TASK STATEMENT: Copy the listing again, but swap "Output" for "Return" and leave everything else unchanged.

DATASET CONTENT:
────

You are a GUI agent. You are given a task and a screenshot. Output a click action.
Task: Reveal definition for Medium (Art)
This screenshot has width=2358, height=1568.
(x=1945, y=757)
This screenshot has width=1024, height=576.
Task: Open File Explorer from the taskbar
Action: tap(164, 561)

────

ANSWER TO THIS EXERCISE:
You are a GUI agent. You are given a task and a screenshot. Return a click action.
Task: Reveal definition for Medium (Art)
This screenshot has width=2358, height=1568.
(x=1945, y=757)
This screenshot has width=1024, height=576.
Task: Open File Explorer from the taskbar
Action: tap(164, 561)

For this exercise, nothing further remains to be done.